**TEXT UNDER STUDY:**
****

Back to Claude Haiku 4.5

Agent Work: Homework1

Claude Haiku 4.5 · COMP 382: Reasoning about Algorithms

COMP 382: Reasoning about Algorithms

Homework 1

Total Points: 50

---

Problem 1: Radix Trees [20 points]

This problem is based on Problem 12.2 from CLRS. A *radix tree* is a data structure for the efficient representation of sets of strings. The following radix tree data structure stores the bit strings 1011, 10, 011, 100, and 0.

        [root]
       /      \
      0        1
      |        |
      1        0
     /        /|\
    1       0  1  (10)
    |       |  |
  (011)  (100) 1
               |
             (1011)

Figure 12.5: A radix tree storing the bit strings 1011, 10, 011, 100, and 0. To determine each node's key, traverse the simple path from the root to that node. There is no need, therefore, to store the keys in the nodes. The keys appear here for illustrative purposes only. Keys corresponding to blue nodes are not in the tree. Such nodes are present only to establish a path to other nodes.

Part 1 [3 points]

Define formally the radix tree data structure.

Part 2 [10 points]

Let T be a radix tree and w be a bit string. Write the pseudo-code of RADIX-TREE-SEARCH(T, w) and RADIX-TREE-INSERT(T, w) so that each of the functions takes Θ(|w|) time. Justify that your algorithms indeed take Θ(|w|) time.

Part 3 [7 points]

Given two strings a = a₀a₁...aₚ and b = b₀b₁...bᵧ, where each aᵢ and bⱼ is in some ordered alphabet, we say that string a is *lexicographically less than* string b if either:

(i) there exists an integer j, where 0 ≤ j ≤ min{p, q}, such that aᵢ = bᵢ for all i = 0, 1, ..., j − 1 and aⱼ < bⱼ, or

(ii) p < q and aᵢ = bᵢ for all i = 0, 1, ..., p.

Let S be a set of distinct bit strings whose lengths sum to n (i.e., the sum of the lengths of all strings in S equals n). Show how to use a radix tree to sort S lexicographically in Θ(n) time. Describe the algorithm idea in English, but please make sure your description is very clear. Justify that your algorithm indeed takes Θ(n) time.

---

Problem 2: Multisets [20 Points]

Let K be a set of elements. A *(finite) multiset* or *bag* over K is a collection of elements from K, each of which can occur any finite number of times. The *count* of an element a ∈ K in a multiset S is the number of occurrences of a in S. The count of an element that does not appear in the multiset is equal to 0. For example, the multiset S = {a, b, b, b, c, c, d} contains the elements a, b, c, d with counts 1, 3, 2, 1 respectively. The count of e in S is 0.

****

**DATA RECORDS:**

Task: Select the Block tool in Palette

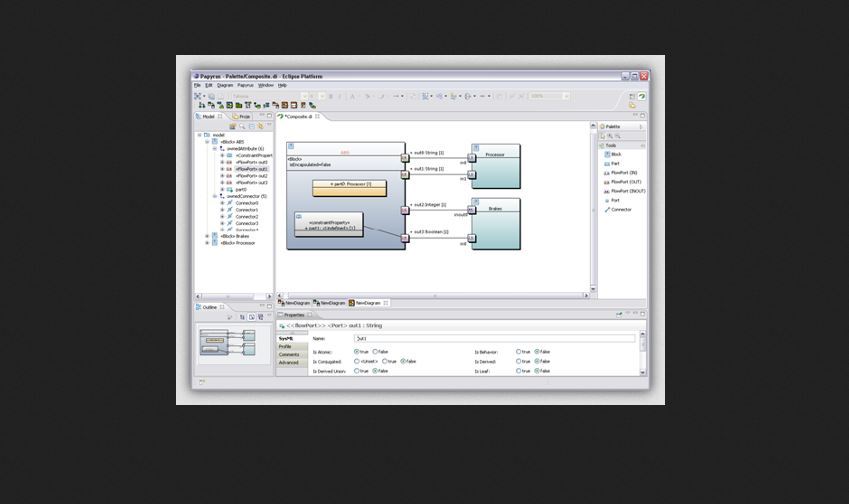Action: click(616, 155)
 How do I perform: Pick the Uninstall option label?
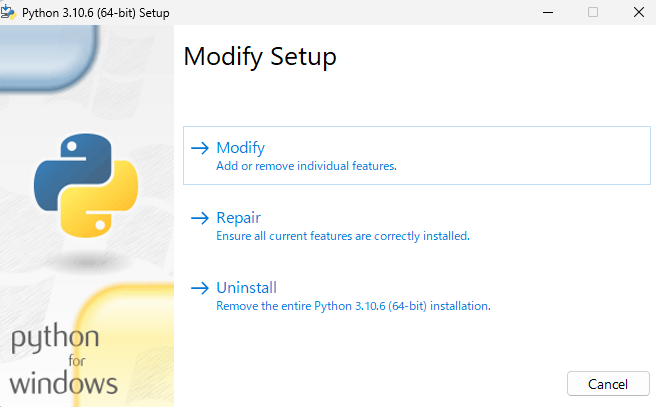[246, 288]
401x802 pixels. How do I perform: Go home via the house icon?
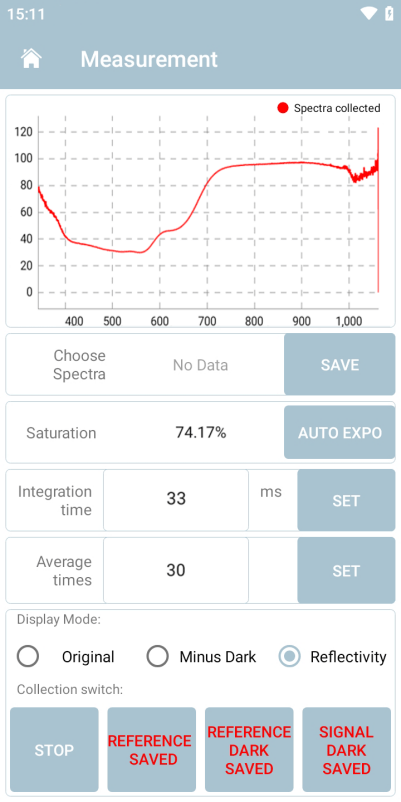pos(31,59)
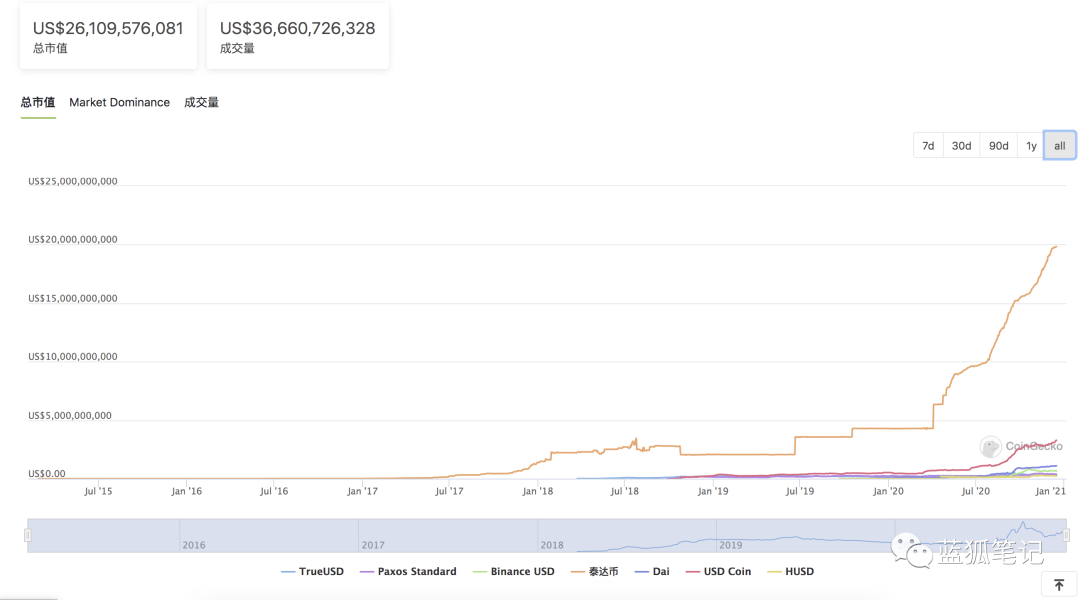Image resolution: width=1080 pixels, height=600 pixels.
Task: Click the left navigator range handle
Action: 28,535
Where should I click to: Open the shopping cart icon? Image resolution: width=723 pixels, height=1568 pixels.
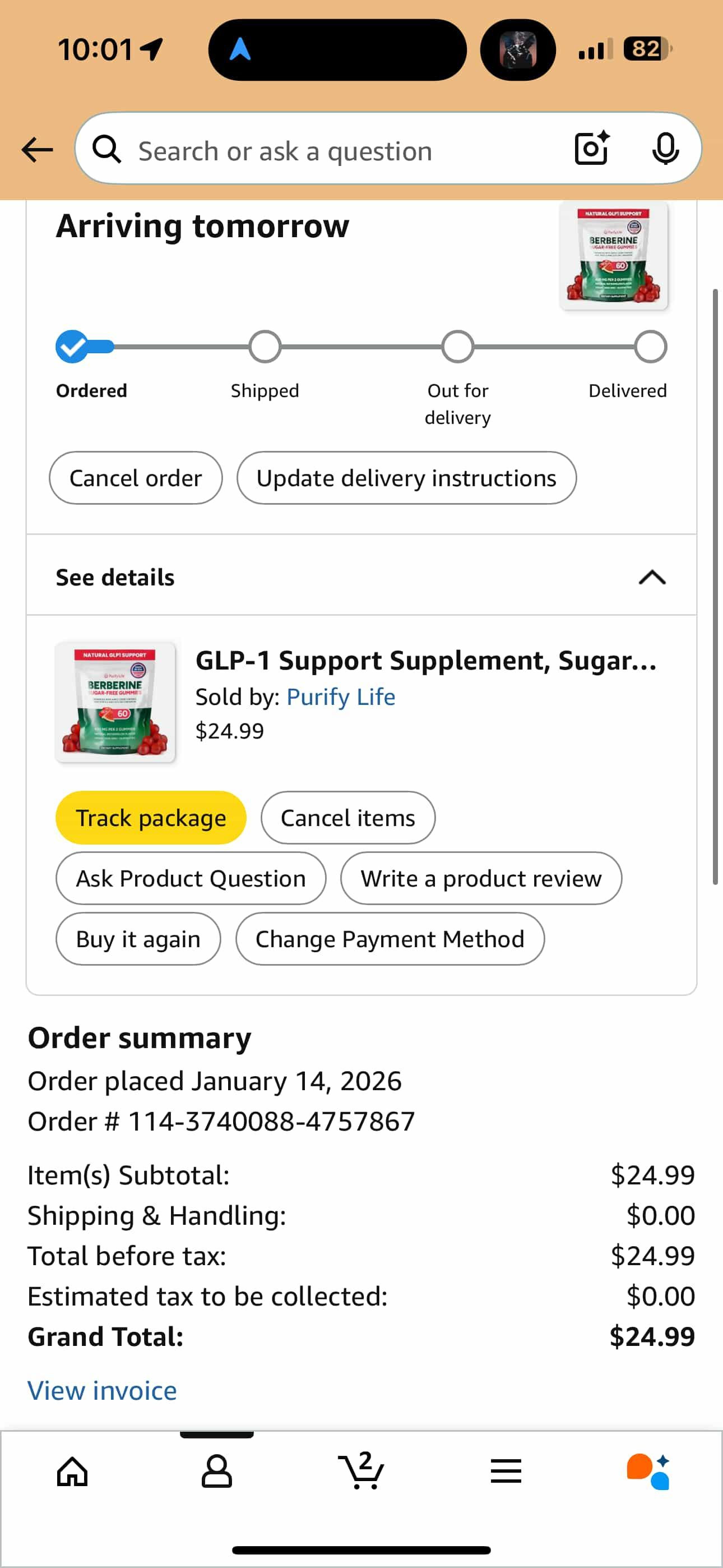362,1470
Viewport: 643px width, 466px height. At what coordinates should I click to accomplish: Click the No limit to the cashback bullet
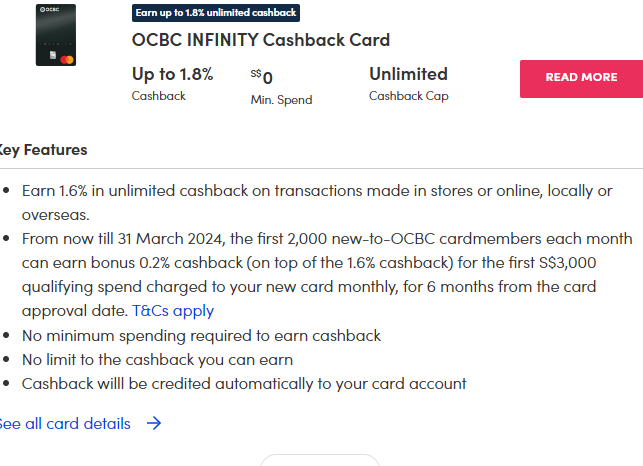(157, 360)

****

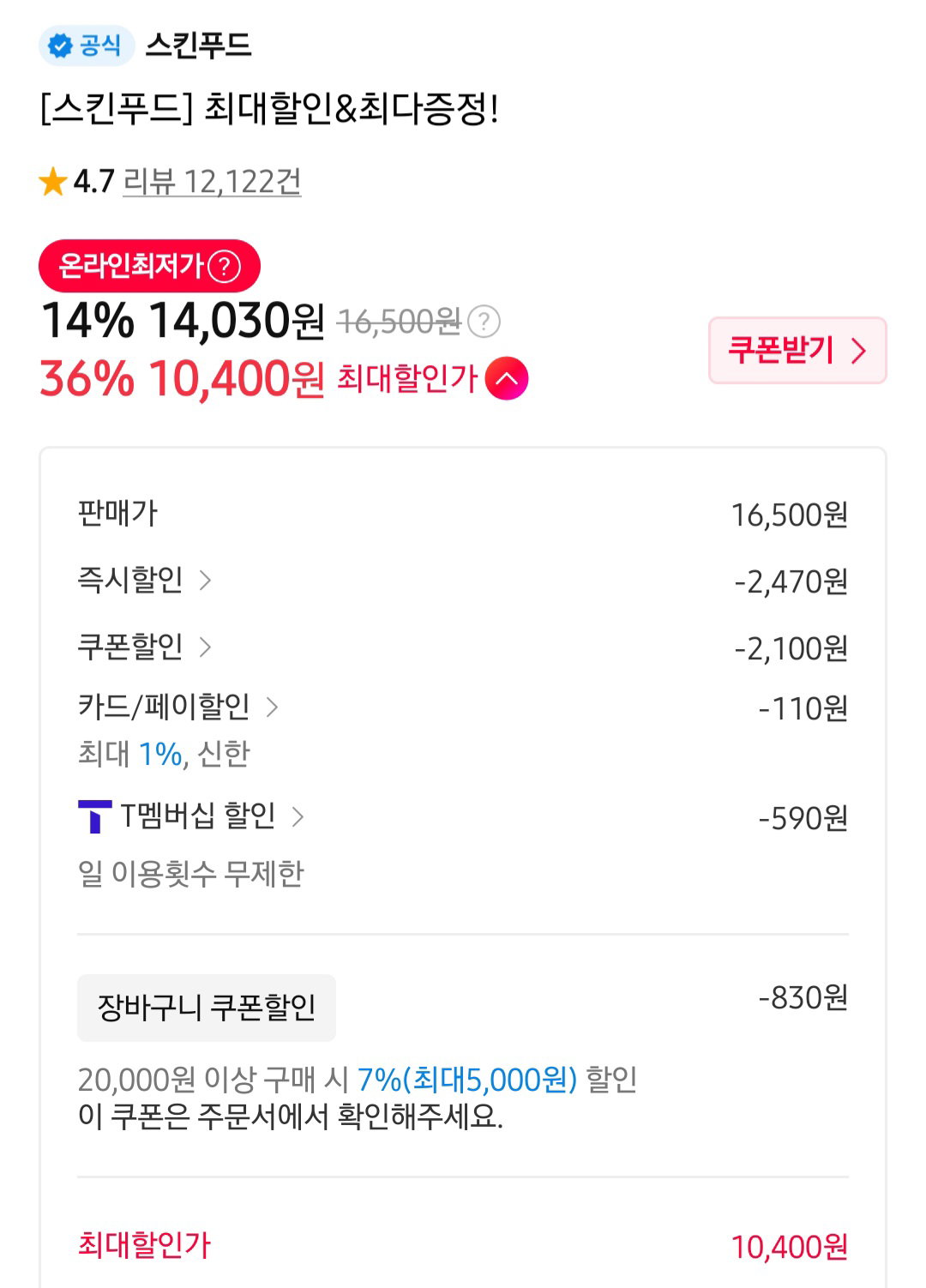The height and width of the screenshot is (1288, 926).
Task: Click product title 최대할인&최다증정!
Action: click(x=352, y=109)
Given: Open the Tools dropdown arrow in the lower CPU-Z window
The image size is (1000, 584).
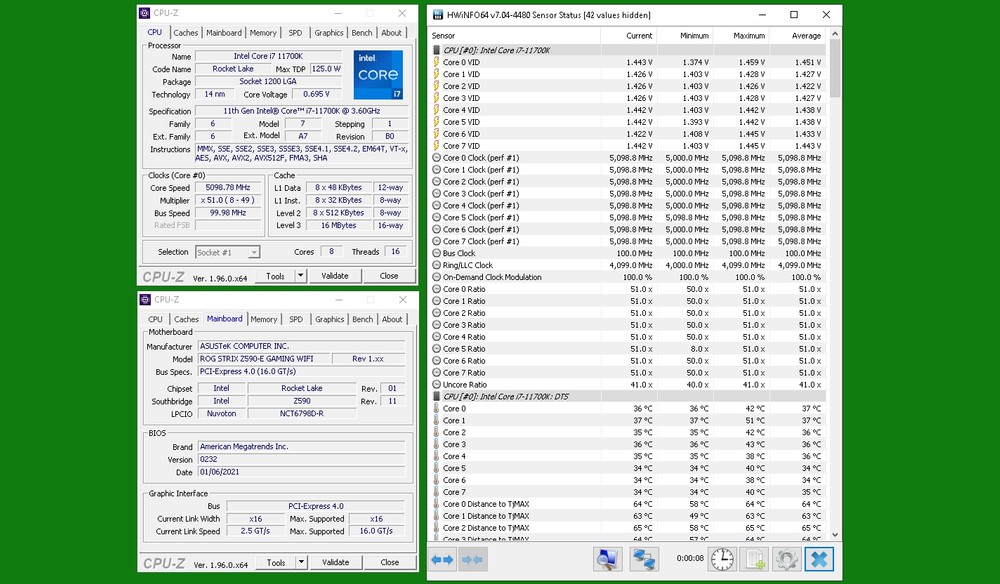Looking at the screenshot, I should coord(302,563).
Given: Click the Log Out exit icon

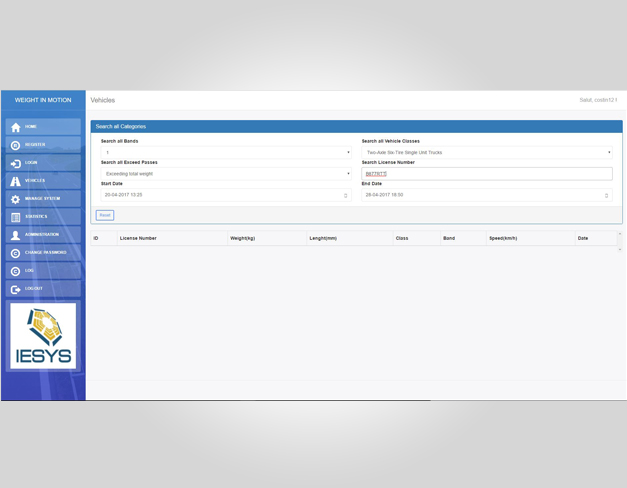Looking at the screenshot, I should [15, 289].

****

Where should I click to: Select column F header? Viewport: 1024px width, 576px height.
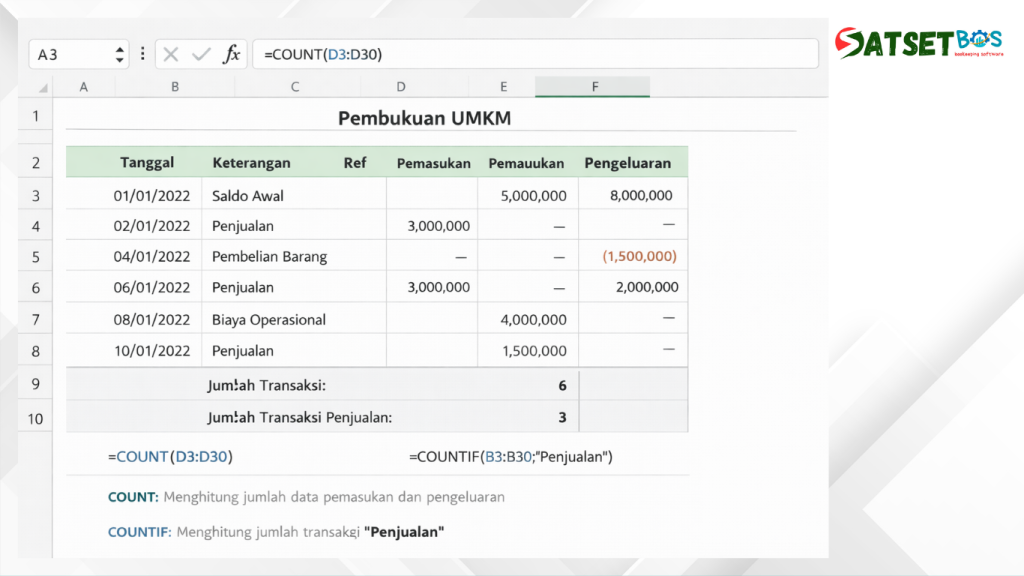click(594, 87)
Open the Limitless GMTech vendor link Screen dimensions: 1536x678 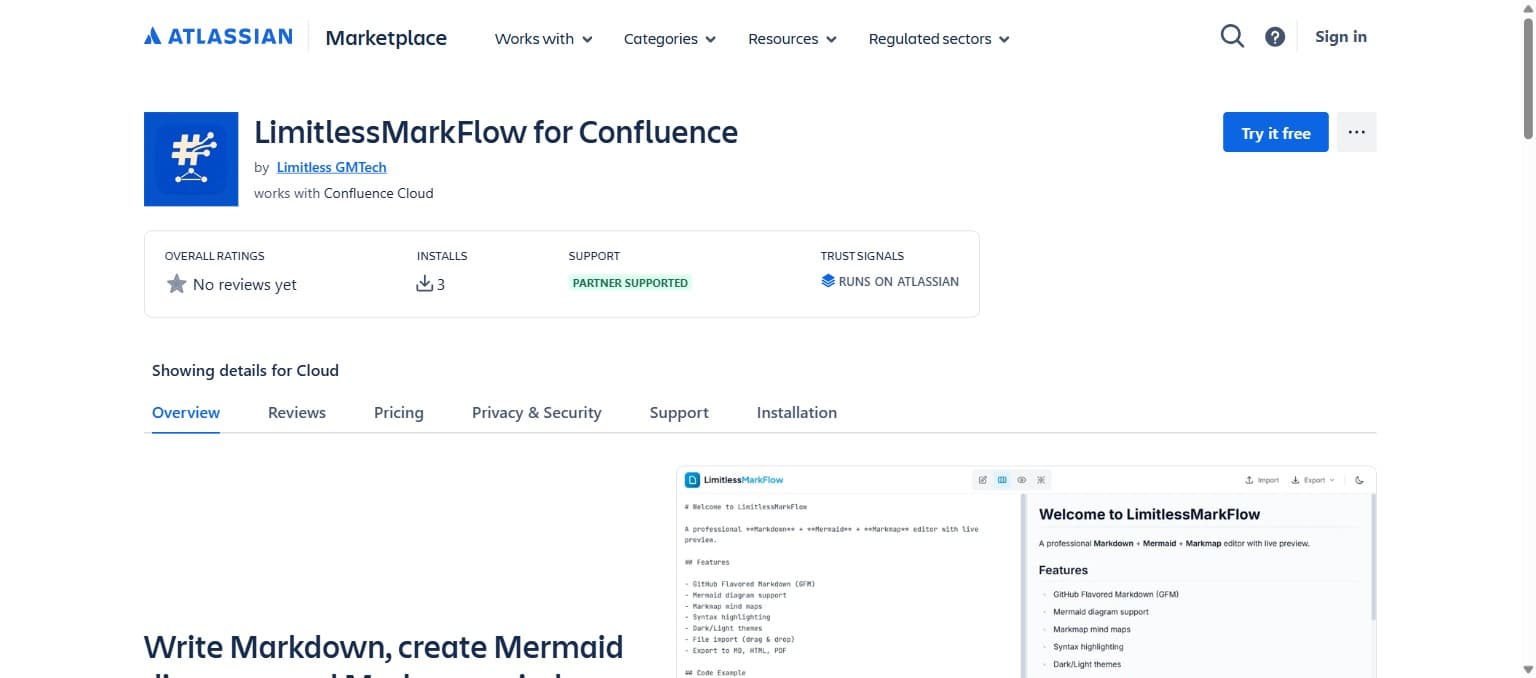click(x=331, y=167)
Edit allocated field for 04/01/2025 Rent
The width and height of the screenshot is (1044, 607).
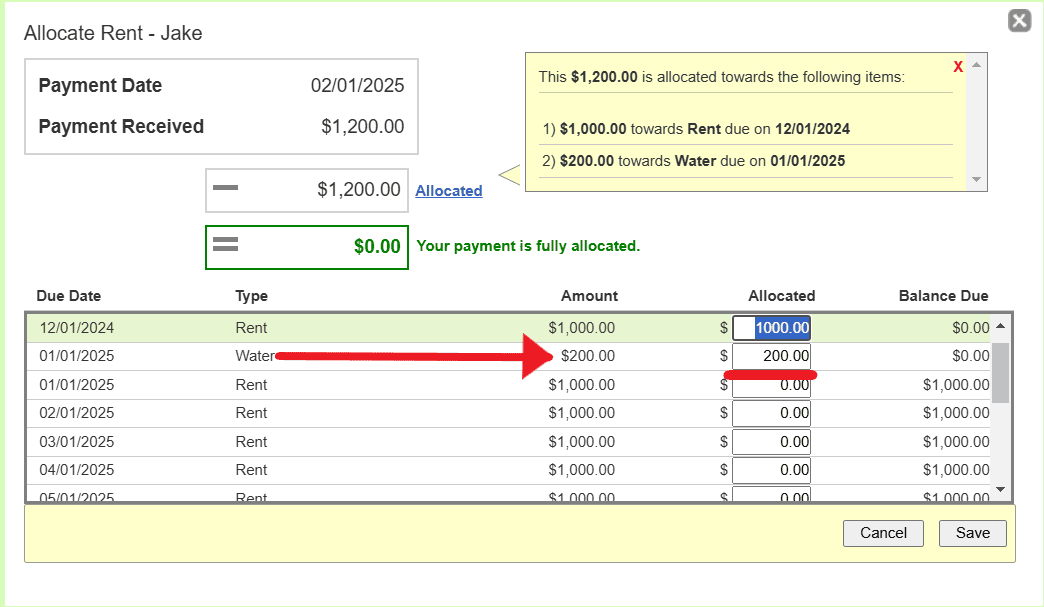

****

**TASK INSTRUCTIONS:**
(a) List the bit strings that the homework page says its example radix tree stores.
(b) In the homework page, what time bound must RADIX-TREE-SEARCH(T, w) and RADIX-TREE-INSERT(T, w) each meet?
The rows come from a different source than the homework page.

**ANSWERS TO THE TASKS:**
(a) 1011, 10, 011, 100, 0

(b) Θ(|w|) time.